With the transition to Oracle E-Business Suite (EBS) R12.2, the technical landscape for customizations shifted significantly. The introduction of Online Patching (adop) and Edition-Based Redefinition (EBR) means that traditional DDL operations are no longer sufficient. To maintain system integrity and ensure zero-downtime during patch cycles, all custom tables must be “Online Patching Compliant.”
This guide outlines the mandatory architecture and deployment workflow for creating and maintaining custom tables in an R12.2 environment.

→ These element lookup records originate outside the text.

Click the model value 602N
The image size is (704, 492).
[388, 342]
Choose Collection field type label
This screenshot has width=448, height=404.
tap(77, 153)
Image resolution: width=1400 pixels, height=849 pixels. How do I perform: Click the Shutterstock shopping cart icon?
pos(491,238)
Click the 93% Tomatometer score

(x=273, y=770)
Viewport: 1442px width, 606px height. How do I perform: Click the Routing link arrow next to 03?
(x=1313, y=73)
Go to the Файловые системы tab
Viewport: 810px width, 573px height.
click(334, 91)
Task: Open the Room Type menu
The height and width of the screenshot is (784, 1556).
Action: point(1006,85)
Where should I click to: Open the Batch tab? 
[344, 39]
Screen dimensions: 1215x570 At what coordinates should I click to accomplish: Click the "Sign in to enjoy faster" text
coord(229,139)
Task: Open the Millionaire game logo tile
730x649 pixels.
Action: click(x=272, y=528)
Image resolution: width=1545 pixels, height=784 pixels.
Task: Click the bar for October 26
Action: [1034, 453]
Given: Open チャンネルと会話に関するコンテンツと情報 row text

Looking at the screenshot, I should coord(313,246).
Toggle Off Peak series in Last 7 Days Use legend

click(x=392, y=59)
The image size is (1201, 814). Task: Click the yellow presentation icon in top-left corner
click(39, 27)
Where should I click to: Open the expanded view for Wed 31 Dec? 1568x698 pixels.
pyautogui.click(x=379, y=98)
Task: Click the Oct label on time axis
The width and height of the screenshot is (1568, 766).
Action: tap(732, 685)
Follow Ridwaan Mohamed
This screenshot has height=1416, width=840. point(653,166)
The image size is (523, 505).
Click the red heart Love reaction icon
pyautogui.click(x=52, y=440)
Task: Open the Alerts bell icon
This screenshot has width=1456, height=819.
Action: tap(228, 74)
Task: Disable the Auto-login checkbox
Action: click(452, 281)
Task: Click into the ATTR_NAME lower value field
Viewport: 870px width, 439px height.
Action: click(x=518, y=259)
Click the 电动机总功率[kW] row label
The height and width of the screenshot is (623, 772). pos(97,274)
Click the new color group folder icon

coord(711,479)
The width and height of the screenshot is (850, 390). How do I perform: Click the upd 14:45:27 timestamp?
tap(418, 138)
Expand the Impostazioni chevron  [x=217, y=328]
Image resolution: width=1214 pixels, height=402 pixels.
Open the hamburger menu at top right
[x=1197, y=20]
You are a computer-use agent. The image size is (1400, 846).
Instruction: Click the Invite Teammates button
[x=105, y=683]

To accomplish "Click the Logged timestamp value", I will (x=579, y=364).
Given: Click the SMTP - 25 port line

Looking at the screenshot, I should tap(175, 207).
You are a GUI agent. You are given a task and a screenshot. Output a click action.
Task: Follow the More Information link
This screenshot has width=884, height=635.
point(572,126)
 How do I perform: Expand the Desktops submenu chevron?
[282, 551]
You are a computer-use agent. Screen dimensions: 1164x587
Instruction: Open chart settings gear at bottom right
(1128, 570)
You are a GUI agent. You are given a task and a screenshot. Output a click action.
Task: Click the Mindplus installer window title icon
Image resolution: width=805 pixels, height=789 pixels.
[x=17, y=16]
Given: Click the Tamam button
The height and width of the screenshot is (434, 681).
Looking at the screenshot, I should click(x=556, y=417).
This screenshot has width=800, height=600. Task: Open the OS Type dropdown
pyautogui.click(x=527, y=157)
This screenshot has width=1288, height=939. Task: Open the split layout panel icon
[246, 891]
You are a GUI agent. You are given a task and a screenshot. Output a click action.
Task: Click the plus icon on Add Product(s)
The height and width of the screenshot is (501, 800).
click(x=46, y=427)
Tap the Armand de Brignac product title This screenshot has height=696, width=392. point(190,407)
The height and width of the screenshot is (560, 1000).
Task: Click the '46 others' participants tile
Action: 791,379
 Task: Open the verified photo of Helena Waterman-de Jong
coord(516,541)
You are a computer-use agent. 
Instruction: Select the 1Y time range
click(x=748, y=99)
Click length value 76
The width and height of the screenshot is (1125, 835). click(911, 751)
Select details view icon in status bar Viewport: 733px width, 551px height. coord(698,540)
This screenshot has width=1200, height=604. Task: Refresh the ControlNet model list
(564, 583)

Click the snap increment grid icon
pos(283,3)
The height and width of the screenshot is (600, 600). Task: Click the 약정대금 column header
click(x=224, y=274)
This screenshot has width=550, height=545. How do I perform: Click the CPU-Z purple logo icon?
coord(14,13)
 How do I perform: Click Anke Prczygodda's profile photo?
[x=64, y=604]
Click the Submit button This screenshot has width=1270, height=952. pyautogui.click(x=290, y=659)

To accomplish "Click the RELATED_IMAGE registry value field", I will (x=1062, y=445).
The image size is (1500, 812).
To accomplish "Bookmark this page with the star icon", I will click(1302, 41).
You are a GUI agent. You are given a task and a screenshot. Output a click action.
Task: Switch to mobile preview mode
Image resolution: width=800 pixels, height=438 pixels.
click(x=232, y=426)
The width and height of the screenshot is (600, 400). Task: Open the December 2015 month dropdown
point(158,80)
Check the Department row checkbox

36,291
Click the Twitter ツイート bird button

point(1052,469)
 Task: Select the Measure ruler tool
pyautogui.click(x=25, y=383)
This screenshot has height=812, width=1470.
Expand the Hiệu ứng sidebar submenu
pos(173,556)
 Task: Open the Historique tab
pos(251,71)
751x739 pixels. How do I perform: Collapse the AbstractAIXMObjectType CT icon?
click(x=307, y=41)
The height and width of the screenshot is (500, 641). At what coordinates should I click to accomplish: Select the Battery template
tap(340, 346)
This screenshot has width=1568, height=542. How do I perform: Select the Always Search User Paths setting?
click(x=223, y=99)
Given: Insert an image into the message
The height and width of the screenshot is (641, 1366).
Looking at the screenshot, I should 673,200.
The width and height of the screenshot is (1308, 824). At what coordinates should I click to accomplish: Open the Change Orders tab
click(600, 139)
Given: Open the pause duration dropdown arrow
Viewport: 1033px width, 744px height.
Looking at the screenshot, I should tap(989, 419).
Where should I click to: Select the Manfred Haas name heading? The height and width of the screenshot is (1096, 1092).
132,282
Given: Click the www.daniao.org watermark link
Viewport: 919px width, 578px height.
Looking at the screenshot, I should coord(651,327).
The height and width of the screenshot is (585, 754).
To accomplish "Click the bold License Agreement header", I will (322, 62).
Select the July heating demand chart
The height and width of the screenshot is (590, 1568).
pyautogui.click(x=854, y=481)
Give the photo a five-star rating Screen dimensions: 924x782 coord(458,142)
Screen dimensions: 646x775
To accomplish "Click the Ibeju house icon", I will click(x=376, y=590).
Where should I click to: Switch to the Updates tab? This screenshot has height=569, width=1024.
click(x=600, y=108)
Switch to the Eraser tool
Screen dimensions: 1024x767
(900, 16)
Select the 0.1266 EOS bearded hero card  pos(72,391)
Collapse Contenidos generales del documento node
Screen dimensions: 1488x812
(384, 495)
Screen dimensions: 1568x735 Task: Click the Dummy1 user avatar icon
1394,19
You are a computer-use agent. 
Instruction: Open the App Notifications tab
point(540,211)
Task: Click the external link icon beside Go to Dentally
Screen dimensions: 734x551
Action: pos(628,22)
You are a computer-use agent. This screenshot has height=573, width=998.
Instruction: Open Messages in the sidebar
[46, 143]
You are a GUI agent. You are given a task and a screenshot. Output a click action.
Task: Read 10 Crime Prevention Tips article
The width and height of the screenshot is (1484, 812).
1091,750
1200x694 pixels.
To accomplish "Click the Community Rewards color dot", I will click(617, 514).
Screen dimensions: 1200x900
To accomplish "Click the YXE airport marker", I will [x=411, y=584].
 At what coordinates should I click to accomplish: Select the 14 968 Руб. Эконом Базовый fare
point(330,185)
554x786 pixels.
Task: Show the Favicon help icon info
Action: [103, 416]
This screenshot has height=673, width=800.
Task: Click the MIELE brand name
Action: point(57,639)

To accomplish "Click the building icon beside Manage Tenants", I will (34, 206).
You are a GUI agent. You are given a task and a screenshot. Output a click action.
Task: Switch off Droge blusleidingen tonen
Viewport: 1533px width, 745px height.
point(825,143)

The Architecture of Compliance
In R12.2, an application never interacts with a base table directly. Instead, a three-layer abstraction model is required:
- The Base Table: Resides in the custom product schema.
- The Editioning View (EV): Provides an edition-aware logical layer over the base table.
- The APPS Synonym: Acts as the universal entry point for all code (PL/SQL, OAF, Forms, and Reports).
Step 1: Creating the Base Table
All development begins in the Run Edition. When creating the initial table in your custom schema (e.g., `XXCUST`), adhere to the following R12.2 standards:
Tablespace Selection: Utilize the `APPS_TS_TX_DATA` tablespace for transactional data.
Constraint Standards: Oracle recommends using Unique Indexes rather than Primary Key constraints to facilitate smoother patching transitions.
Initial State: Upon creation, the table is considered “non-compliant” as it lacks the necessary EBR metadata.
Step 2: Upgrading to EBR Compliance
To integrate the table into the Online Patching framework, you must “upgrade” it using the ‘AD_ZD_TABLE’ utility. Execute the following from the `APPS` schema:
— Upgrading the table to create the EV and APPS synonym
EXEC AD_ZD_TABLE.UPGRADE(‘<CUSTOM_SCHEMA>’, ‘XX_TABLE_NAME’);
What Happens when you run the above command?
Editioning View (EV): A view named `XX_TABLE_NAME#` is generated in the custom schema. This view automatically maps all columns from the base table.
APPS Synonym: A synonym named `XX_TABLE_NAME` is created in the `APPS` schema, pointing directly to the EV.
Dependency Management: All subsequent code must reference the APPS Synonym. This ensures that when the table structure changes in a future Patch Edition, the code continues to point to the correct logical version of the data.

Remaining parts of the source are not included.